Erkenning door andere uitbetalings-instanties dan FOD

Ook bij het ziekenfonds (invaliditeitsuitkering), bij het OCMW (leefloon) en bij de RVA (werkloosheidsuitkering) is het mogelijk om de situatie van sociaal cohousen als persoon met handicap uit te leggen. Ook hier is er geen 100% zekerheid over hoe men zal oordelen, maar er zouden toch veel goede ervaringen mee zijn.

 

Wat moet ik doen om honderd procent zekerheid te hebben dat ik erkend zal worden als alleenstaande binnen een sociale cohousing?

Het is mogelijk om een eengezinswoning om te vormen tot een kamerwoning.

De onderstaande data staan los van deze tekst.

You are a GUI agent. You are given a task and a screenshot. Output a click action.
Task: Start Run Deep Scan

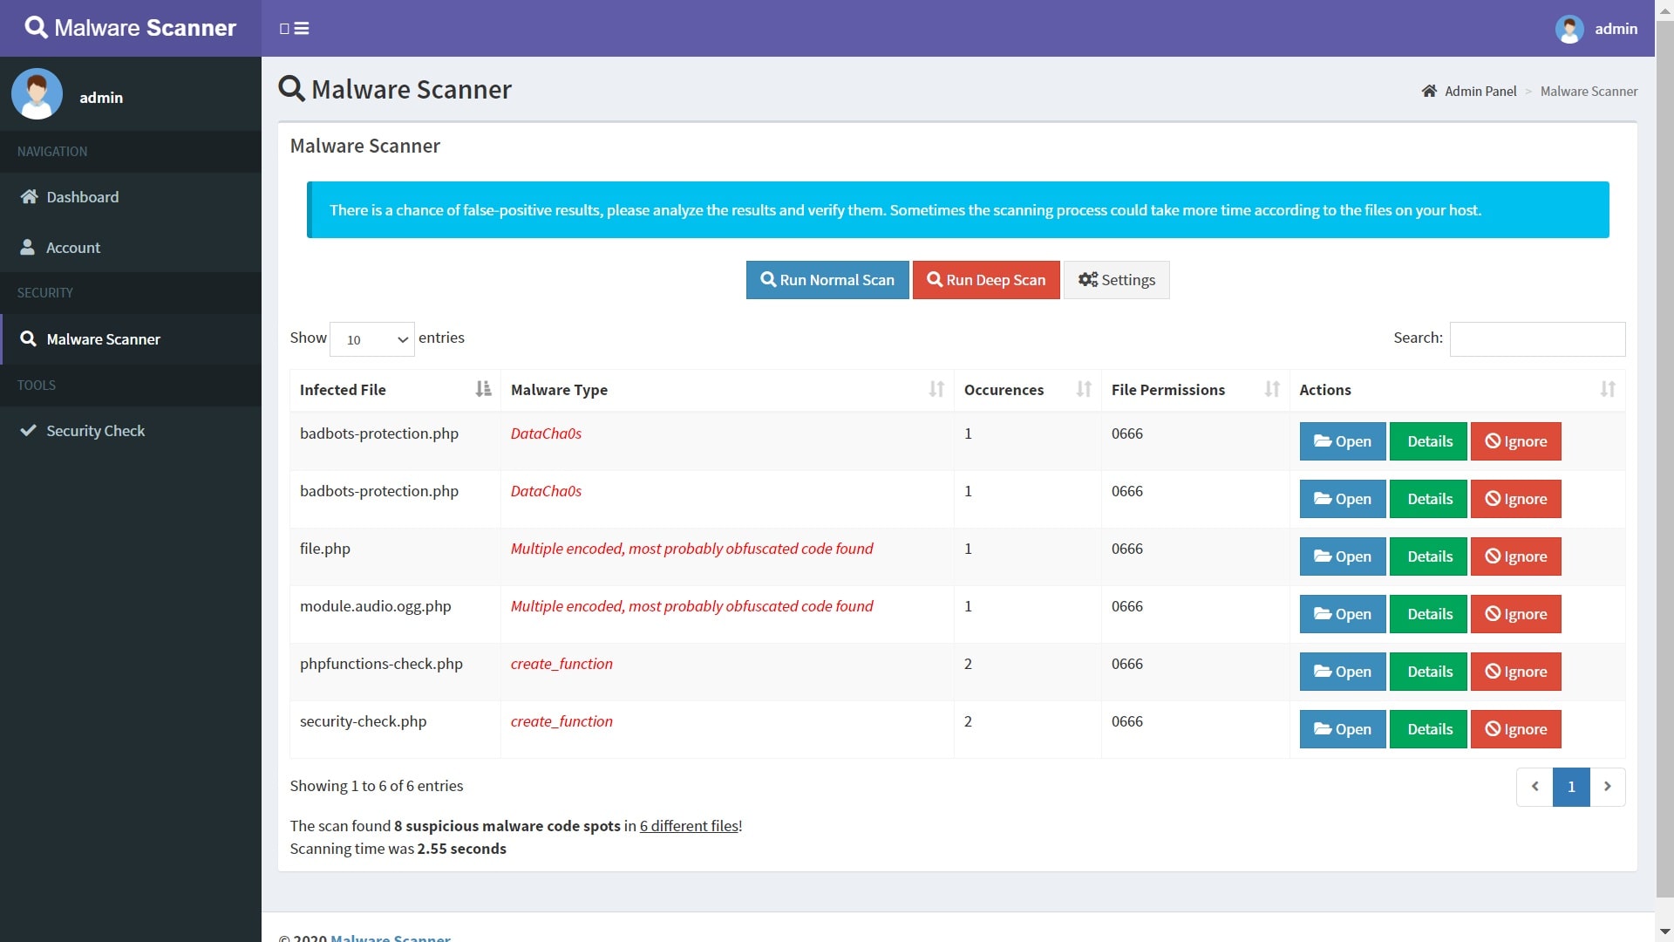click(x=986, y=280)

Een kamerwoning bestaat eveneens uit een huis met kamers als privégedeelte, en de rest van het huis als gemeenschappelijk. Elke kamer krijgt een apart huisnummer, wordt dus beschouwd als een apart domicilie. Bij de inschrijving in het bevolkingsregister kom je dus automatisch als enige bewoner, dus als alleenstaande, op dat adres.

Bijkomende vereisten om eengezinswoning om te vormen tot kamerwoning:

  • Vergunning aanvragen bij de gemeente – de vergunning is 10 jaar geldig, moet dan opnieuw aangevraagd worden

  • Beantwoorden aan vereisten rond woonkwaliteit: oppervlakte kamers voldoende groot, isolatie, daglicht, verluchting, …

  • Beantwoorden aan extra criteria rond brandveiligheid. Daarvoor is een advies nodig van je lokale brandweer. Je kan al een vooronderzoek aanvragen, waarvoor je moet betalen, vb. 200 euro.

  • Vereisten rond brandveiligheid kunnen o.a. zijn: branddeuren tussen woonruimtes en gang, noodverlichting, evacuatie-signalisatie, …

  • Per kamer is een aparte brievenbus en bel nodig

De vereisten zijn per gemeente verschillend. Je richt je dus best tot het woonloket van je gemeente.